I am have a dataframe 'df' with a value column. I also have an array with a list of percentages. How can I multiply the percentages against the df, whilst duplicating each row depending on how many are in the array?
I have found a way to do it using the repeat method, but this static and clunky. Is there a better way to this?
Below is an example
array = [0.2, 0.5, 0.7]
df
name value
name1 20
name2 10
Expected Output
name value
name1 4
name1 10
name1 14
name2 2
name2 5
name2 7
CodePudding user response:
You can use pandas.Index.repeat
to repeat the rows as many times as you have values is array, then numpy.tile
to repeat the array as many times as you have rows and multiply:
out = (df
.loc[df.index.repeat(len(array))]
.assign(value=lambda d: d['value'].mul(np.tile(array, len(df))))

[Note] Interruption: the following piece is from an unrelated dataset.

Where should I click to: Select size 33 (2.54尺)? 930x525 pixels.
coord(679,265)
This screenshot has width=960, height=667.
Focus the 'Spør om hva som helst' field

#.reset_index(drop=True) # uncomment if a normal index is needed
)
Or using numpy:
out = (df
.loc[df.index.repeat(len(array))]
.assign(value=(df['value'].to_numpy()[:,None]*array).ravel())
)
output:
name value
0 name1 4.0
0 name1 10.0
0 name1 14.0
1 name2 2.0
1 name2 5.0
1 name2 7.0
alternative using merge
This is less elegant in my opinion as you create an intermediate column
out = (df
.merge(pd.Series(array, name='factor'), how='cross')
.eval('value = value*factor')
.drop(columns='factor')
)
CodePudding user response:
You can use numpy.repeat
on dataframe
and numpy.tile
on array
then use numpy.column_stack
for creating new_df
and use for computing.
df = pd.DataFrame({'name':['name1','name2'],'value': [20,10]})
a = np.array([0.2,0.5,0.7])
res = pd.DataFrame(np.column_stack((np.repeat(df.values, len(a), axis=0),
np.tile(a, len(df)))), columns=['name','value', 'mult'])
res['value'] = res['value']*res['mult']
res= res.drop('mult', axis=1)
print(res)
Output:
name value
0 name1 4.0
1 name1 10.0
2 name1 14.0
3 name2 2.0
4 name2 5.0
5 name2 7.0